Enquanto o ex-prefeito empossa o discurso de renovação e apadrinha publicamente as candidaturas a deputada federal da influenciadora Dani Ribeiro e de Nágila Diniz, ambas do UB, na prática da articulação de rua a realidade se mostra bem diferente.
As duas candidatas do União Brasil receberam quantias astronômicas do Fundo Especial de Financiamento de Campanha (FEFC). Dani Ribeiro ultrapassou a marca de R$ 2,5 milhões, superando, individualmente, o montante repassado a deputados de mandato tradicional, enquanto Nágila Diniz ficou com quase R$ 1 milhão.
O expressivo montante de dinheiro público injetado nessas campanhas, sem retrospecto de cargos eletivos, já acende o alerta da Justiça Eleitoral e dos órgãos de fiscalização.
A grande incógnita, contudo, está na conduta política de Allyson Bezerra. Se por um lado o mentor garante que as afilhadas fiquem no topo da prioridade financeira do partido, por outro ele simplesmente não disponibiliza sua força política real para alavancá-las.
Nenhum dos vereadores da base aliada de Allyson em Mossoró apoia Dani Ribeiro ou Nágila Diniz.
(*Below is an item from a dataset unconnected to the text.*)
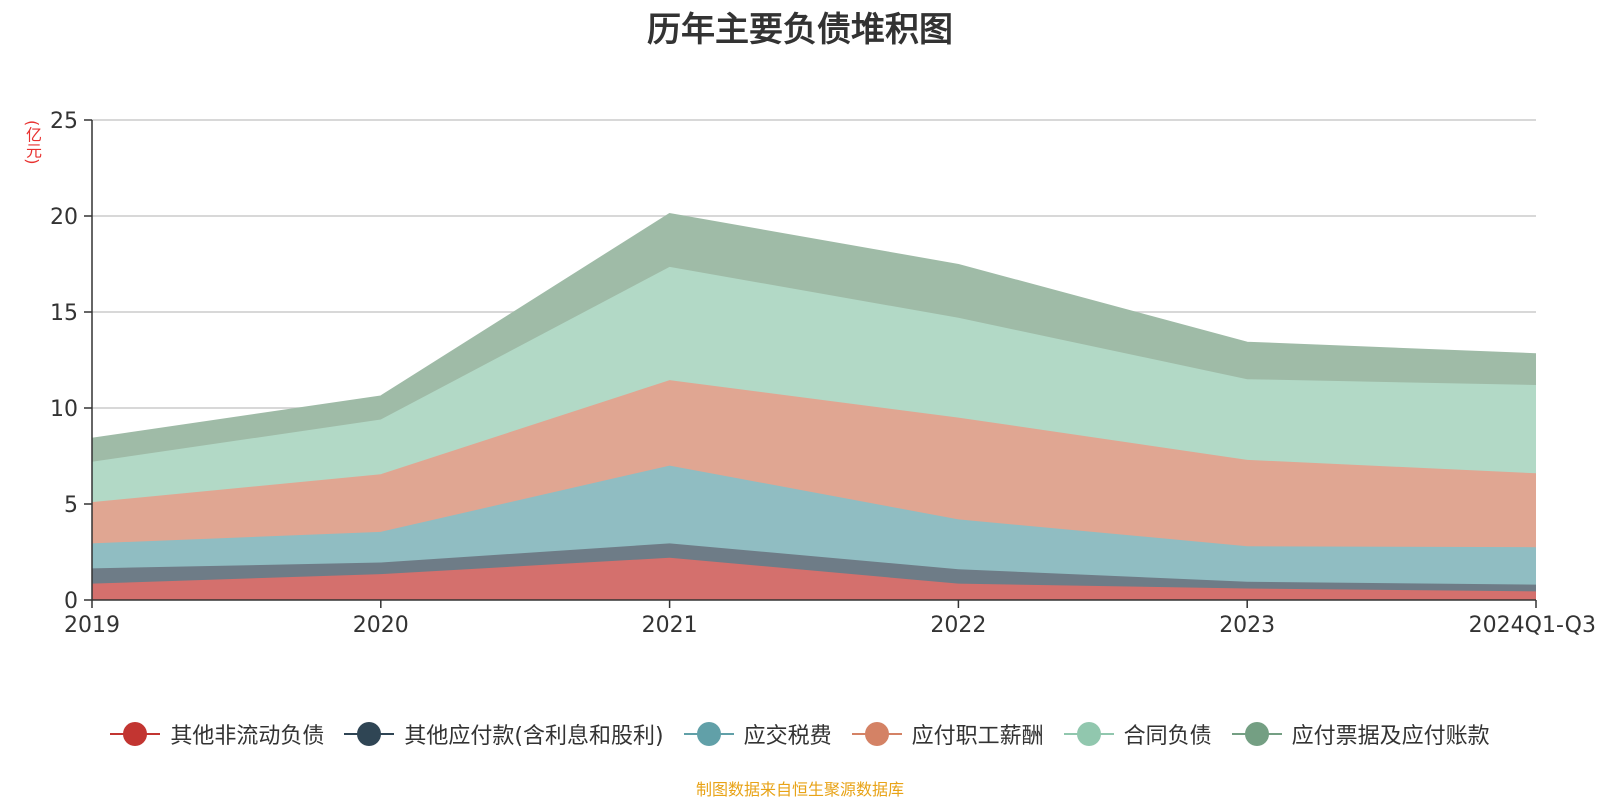  I want to click on legend-label: 应付职工薪酬, so click(978, 736).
Sem autonomia para escolherem seus próprios nomes para a Câmara dos Deputados, os parlamentares municipais foram orientados pelo próprio Allyson Bezerra a dividir suas bases de apoio entre candidatos que já detêm mandato federal: João Maia (PP), Benes Leocádio (UB) e Robinson Faria (PP).
O cenário escancara um contraste gritante, pois se consegue colocar milhões nas mãos de Dani e Nágila, mas entrega os votos, a estrutura de rua e os cabos eleitorais oficiais dos seus vereadores para deputados já consolidados.
Esse comportamento, por si só, levanta suspeitas nos bastidores sobre o que realmente existe por trás dessa engenharia partidária. Afinal, por que encher de verba pública candidaturas que são isoladas pelo próprio padrinho na hora de buscar o voto da população? As respostas agora ficam sob o escrutínio do eleitorado e dos órgãos que fiscalizam o uso do Fundo Eleitoral.